On ne va pas faire durer le suspense: 1,90%, c’est le niveau atteint vendredi mais surtout hier par le breakeven d’inflation à 30 ans. Si les niveaux de vendredi n’étaient guère significatifs, la plupart des intervenants du marché US faisant le pont de Thanksgiving, la confirmation d’hier ne laisse planer aucun doute: en huit jours, nous sommes passés de 1,82% à 1,90% et nous nous rapprochons du niveau-clé de 2%! Il faut donc reconsidérer les anticipations d’inflation à long terme exprimées par les marchés après trois semaines d’incertitudes liées aux élections américaines. En premier lieu, le contrôle du Sénat n’est toujours pas un sujet réglé. Pas de vague bleue, certes, mais cela va se jouer au siège près et compte tenu de l’importance de l’enjeu, nous devrons encore subir quelques soubresauts. Ensuite, à partir du moment où Donald Trump ne reconnaissait toujours pas la victoire de Joe Biden, il y avait une chance faible mais non nulle pour que la Maison Blanche ne change pas de locataire. Cette opinion, minoritaire, n’était pas insignifiante: nous en voulons pour preuve les sondages relatifs à la nomination du nouveau Secrétaire au Trésor. En milieu de semaine dernière, si Janet Yellen caracolait en tête avec 67% des voix, il y avait encore 9% de sondés qui pariaient sur Steve Mnuchin. 

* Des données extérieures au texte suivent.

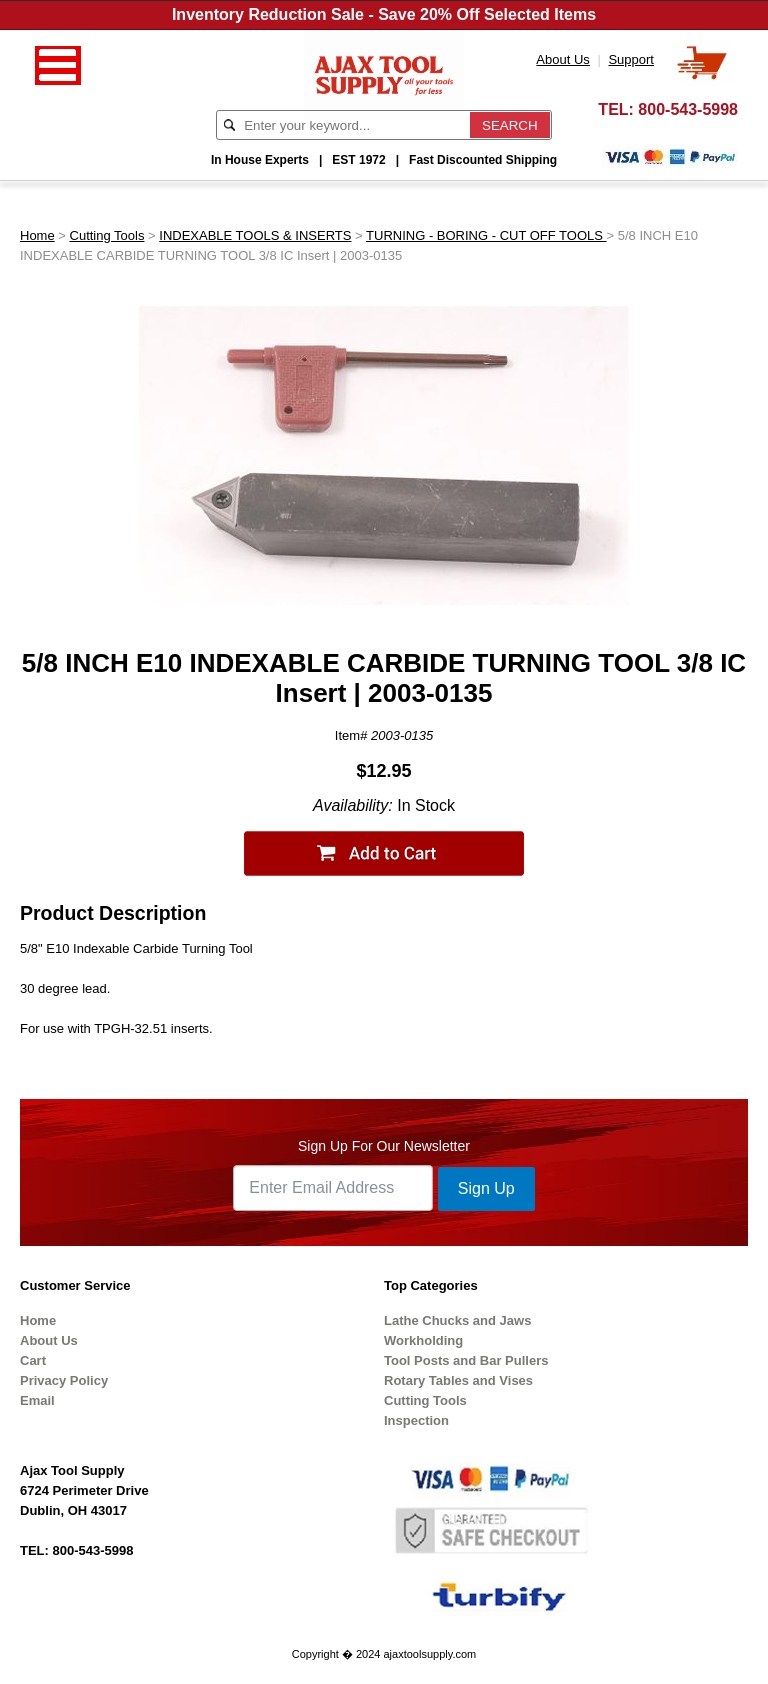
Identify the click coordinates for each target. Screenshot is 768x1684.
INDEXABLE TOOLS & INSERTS (255, 235)
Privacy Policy (64, 1380)
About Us (49, 1340)
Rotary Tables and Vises (458, 1380)
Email (37, 1400)
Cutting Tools (107, 235)
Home (37, 235)
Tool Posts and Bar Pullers (466, 1360)
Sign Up (486, 1188)
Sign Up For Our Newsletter (384, 1146)
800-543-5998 (688, 109)
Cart (33, 1360)
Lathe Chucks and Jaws (457, 1320)
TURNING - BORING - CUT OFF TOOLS (486, 235)
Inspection (416, 1420)
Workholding (423, 1340)
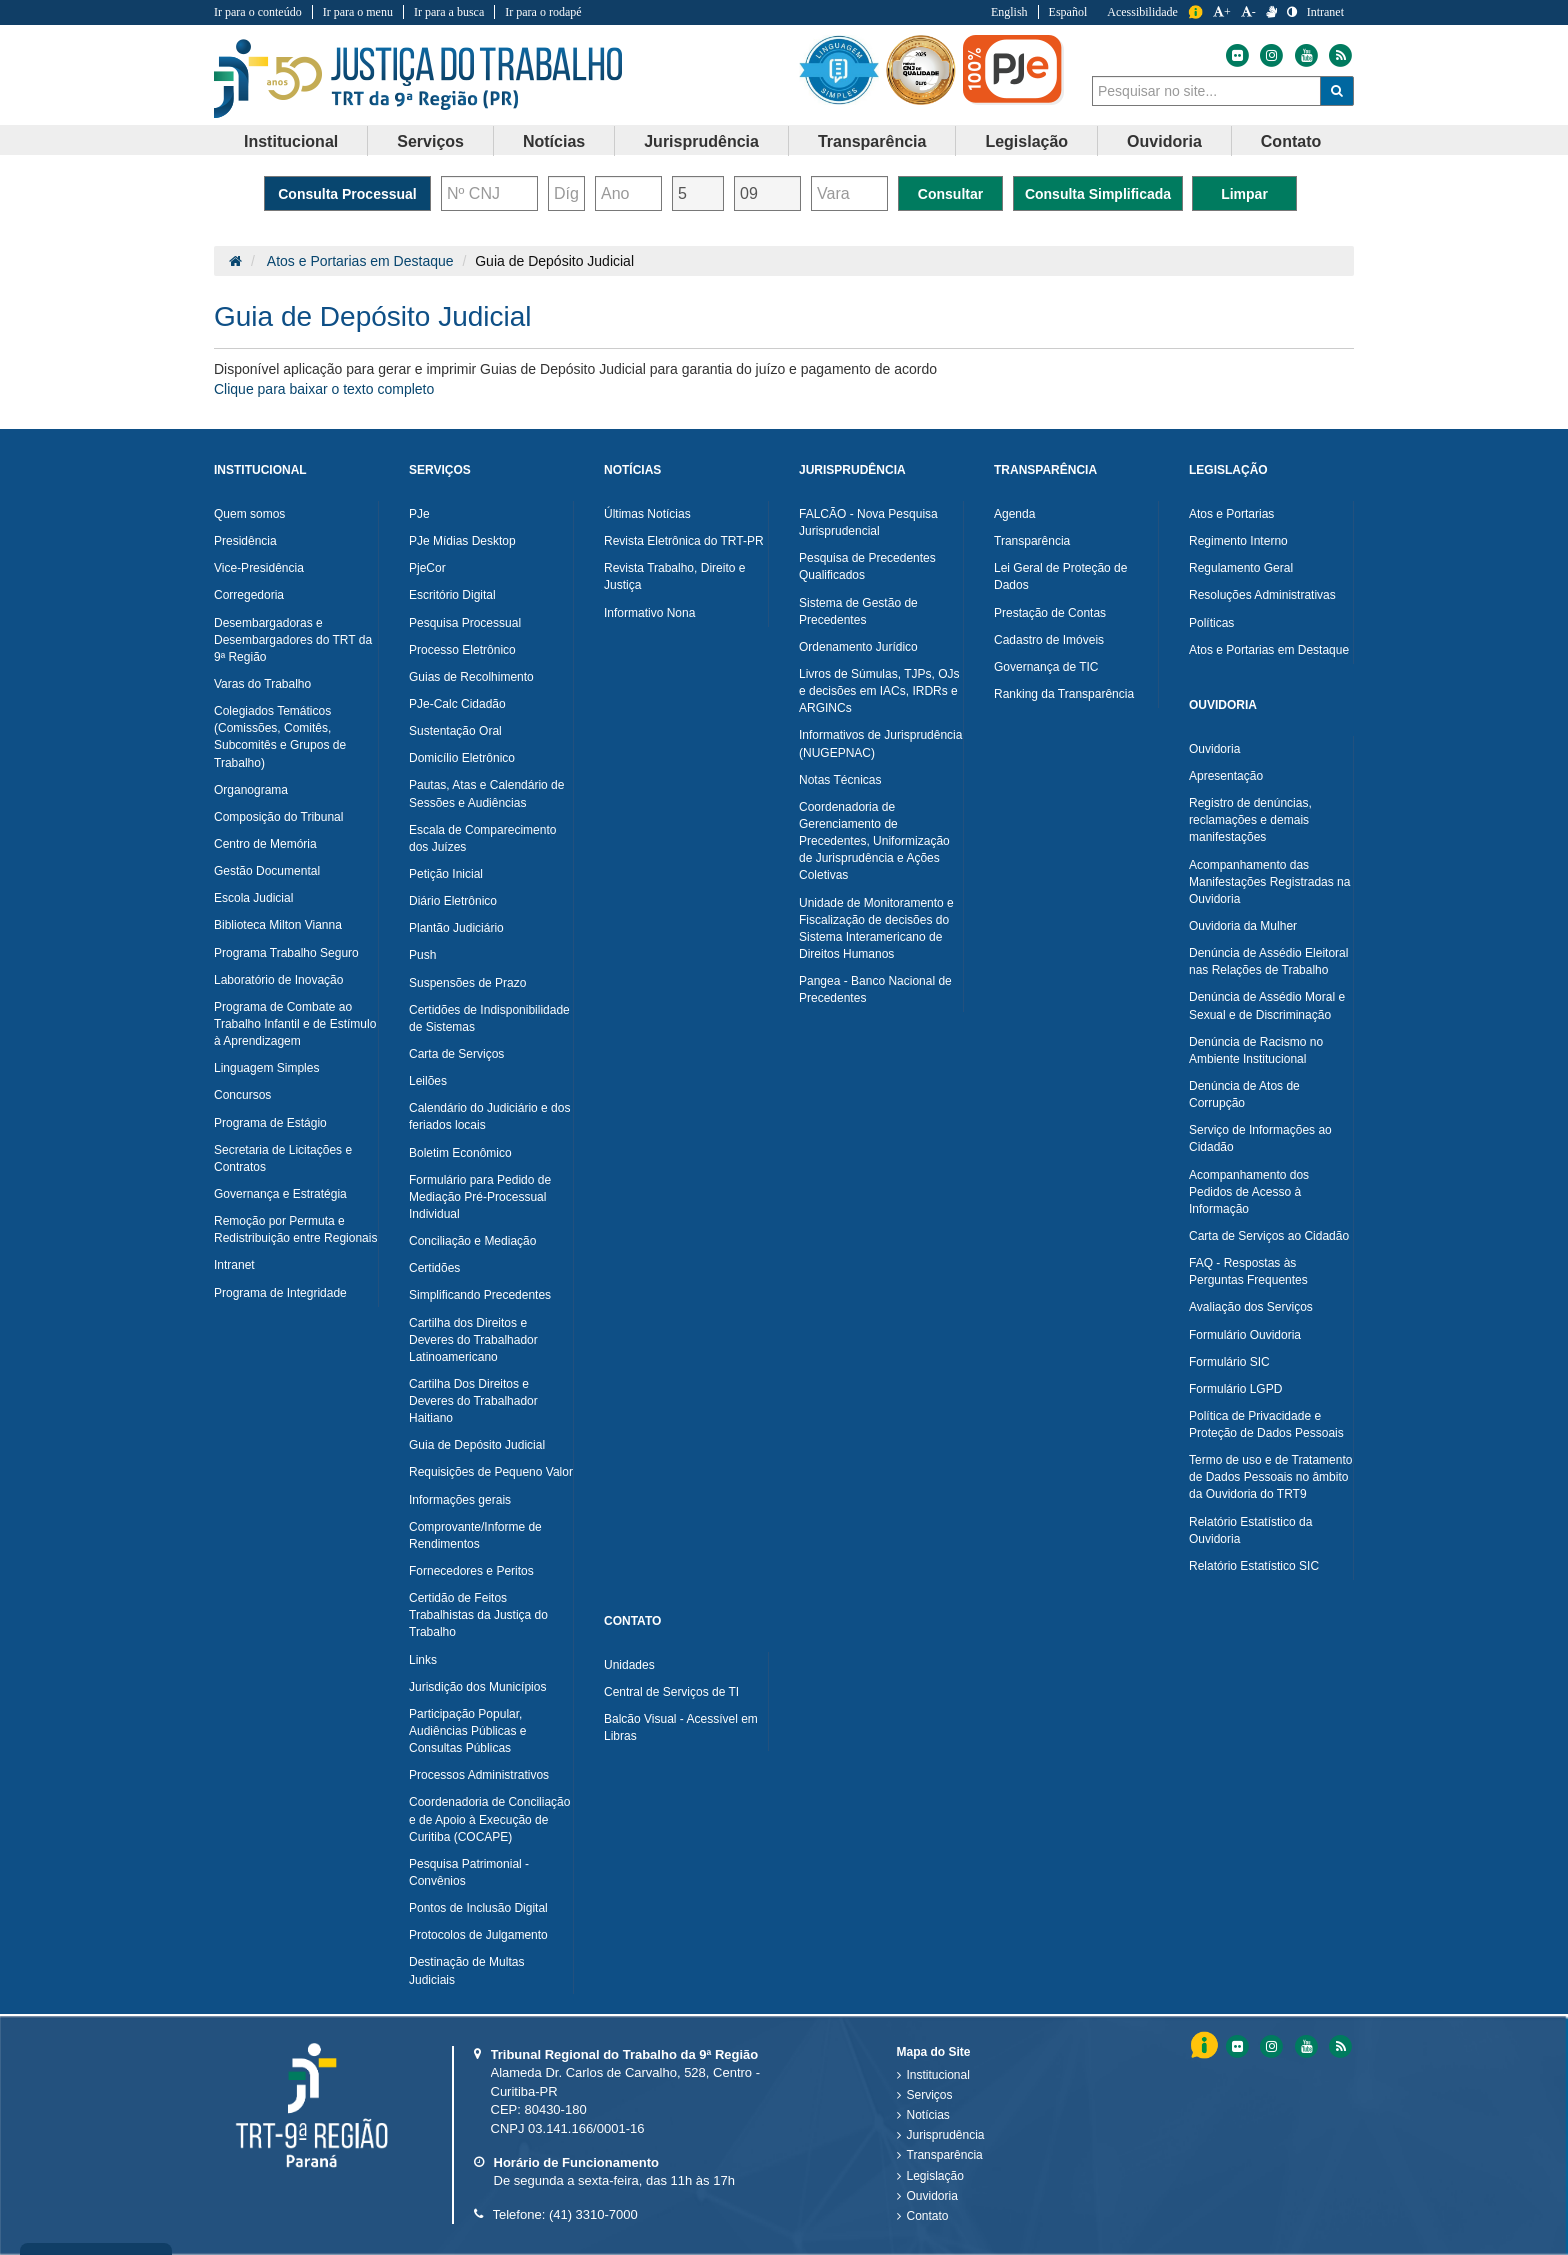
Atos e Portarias (1231, 514)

Avec les Démocrates au pouvoir et le duo Yellen-Powell à la manœuvre,
la tentation de la reflation, même légère et temporaire, refait surface.

Toute cette agitation qui semble se calmer désormais remet le sujet au milieu de la table: avec les Démocrates au pouvoir et avec le duo Yellen-Powell à la manœuvre (Trésor et Fed main dans la main), la tentation de la reflation, même légère et temporaire, refait surface. Comme nous l’avons déjà évoqué, nous sommes sortis des taux longs nominaux début novembre mais nous conservons nos TIPS 30 ans avec comme objectif le bris du plafond de verre des 2% au cours du premier trimestre 2021. C’est la raison pour laquelle, au cours des quelques semaines qui nous restent avant la trêve des confiseurs, nous allons suivre l’évolution des anticipations d’inflation avec notre boussole qui indique – déjà – 1,90%. Le consensus estime que les taux réels ne peuvent plus baisser mais c’est pourtant possible. Toutefois, si nous conservons nos TIPS, ce n’est pas pour faire un pari contrariant: nous ne nous situons pas en absolu mais plutôt en relatif par rapport aux taux nominaux et si le plafond des 2% est brisé, nous commencerons à alléger notre position.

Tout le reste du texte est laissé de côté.